Envelope tradeoffs are tightly defined tradeoffs that allow trades to be made between various parts of the building envelope. An example might be that a building owner might choose to install more insulation in the roof to “make up” for putting in more window area than the code allows. ASHRAE Standard 90.1-2007/2010 provides the basic rules for this envelope tradeoff, and that tradeoff is implemented in the COMcheck™ software. A simpler envelope tradeoff is found in the 2009/2012 IECC for low-rise residential buildings in the “UA” tradeoff approach implemented in the REScheck™ software. Both of these DOE-developed software tools are available free of charge on this website . The 2009/2012 IECC allows you to trade off levels of insulation and glazing efficiency. For example, trade decreased wall efficiency (lower R-value) for increased window efficiency (lower U-factor), or increase the roof insulation and reduce or eliminate slab-edge insulation.

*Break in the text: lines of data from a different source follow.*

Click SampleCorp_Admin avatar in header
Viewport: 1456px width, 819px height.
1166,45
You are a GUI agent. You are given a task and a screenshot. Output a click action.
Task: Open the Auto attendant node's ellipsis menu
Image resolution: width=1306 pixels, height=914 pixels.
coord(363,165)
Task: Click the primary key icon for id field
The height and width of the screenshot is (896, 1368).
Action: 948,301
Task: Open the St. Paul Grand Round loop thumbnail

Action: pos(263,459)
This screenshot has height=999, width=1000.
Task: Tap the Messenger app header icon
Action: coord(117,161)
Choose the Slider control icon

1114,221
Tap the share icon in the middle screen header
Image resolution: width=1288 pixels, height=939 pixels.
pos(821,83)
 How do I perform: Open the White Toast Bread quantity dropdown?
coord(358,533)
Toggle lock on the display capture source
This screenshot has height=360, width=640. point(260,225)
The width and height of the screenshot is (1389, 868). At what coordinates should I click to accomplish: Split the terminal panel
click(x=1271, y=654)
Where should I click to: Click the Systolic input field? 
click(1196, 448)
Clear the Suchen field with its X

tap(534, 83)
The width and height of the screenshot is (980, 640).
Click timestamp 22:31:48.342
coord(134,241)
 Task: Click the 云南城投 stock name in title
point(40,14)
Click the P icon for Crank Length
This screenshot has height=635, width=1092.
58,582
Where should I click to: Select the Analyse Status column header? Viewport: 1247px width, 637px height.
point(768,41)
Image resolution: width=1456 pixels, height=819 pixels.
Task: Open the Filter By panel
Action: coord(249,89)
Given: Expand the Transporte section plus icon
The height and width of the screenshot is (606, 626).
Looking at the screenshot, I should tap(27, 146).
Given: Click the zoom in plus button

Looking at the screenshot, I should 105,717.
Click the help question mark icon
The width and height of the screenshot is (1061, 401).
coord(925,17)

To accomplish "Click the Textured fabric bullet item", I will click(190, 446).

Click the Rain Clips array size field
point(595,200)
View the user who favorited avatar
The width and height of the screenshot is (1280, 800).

Deemed-to-comply software is software that implements major elements of an energy code, and which may be approved by a code official or authority having jurisdiction—whatever level of government adopted the code. Because Chapter 5 of the 2009 IECC and Chapter C4 of the 2012 IECC do not include specific mention of an envelope tradeoff for commercial buildings, but the 2009/2012 IECC does allow use of ASHRAE Standard 90.1-2007/2010, which does have an envelope tradeoff, the COMcheck software implements the envelope tradeoff even for the 2009/2012 IECC. COMcheck therefore does not implement all compliance options in the 2009/2012 IECC and is referred to as deemed-to-comply software for the IECC. COMcheck is also deemed to comply with ASHRAE Standard 90.1 because COMcheck does not fully implement the space-by-space envelope requirements in ASHRAE Standard 90.1. The REScheck software is a close implementation of the IECC but is not specifically mentioned in the IECC and is therefore deemed to comply as well. Resource 3 provides a discussion of which jurisdictions allow the use of COMcheck and REScheck on a state-by-state basis. Whole building tradeoffs, also known as the systems performance approach or just the performance approach, implement tradeoffs that can be made between various building systems based on rules set in ASHRAE Standard 90.1 and in the IECC as applicable. An example might be that a building owner might choose to install more efficient lighting than the code requires to “make up” for putting in less insulation than the code allows. This approach allows you to compare your proposed design to a baseline or reference design that exactly meets code requirements. If the proposed design is at least as efficient as the baseline in terms of annual energy use, it complies. This approach allows greater flexibility but is more complicated, although software has been developed to assist code users. A performance approach is often necessary to obtain credit for special features, such as passive solar design, photovoltaic cells, thermal energy storage, and fuel cells. The Building Energy Software Tools Directory (Resource 4) lists tools that can be used to do an annual energy analysis of a building. The rules for these calculations are found in the 2009/2012 IECC performance alternative, or the ASHRAE Standard 90.1-2007/2010 Energy Cost Budget Method. REScheck offers a limited performance approach for low-rise residential buildings.
It is also important to note that when an energy code has multiple compliance paths within it, a building designed to one compliance path may have different energy efficiency measures to one designed under a different compliance path. Developers of energy codes typically attempt to keep the overall stringency of the compliance paths more or less the same in terms of energy or energy cost, but there are variations between paths. Resource 2 provides some discussion on why a designer might want to consider particular compliance paths within a code.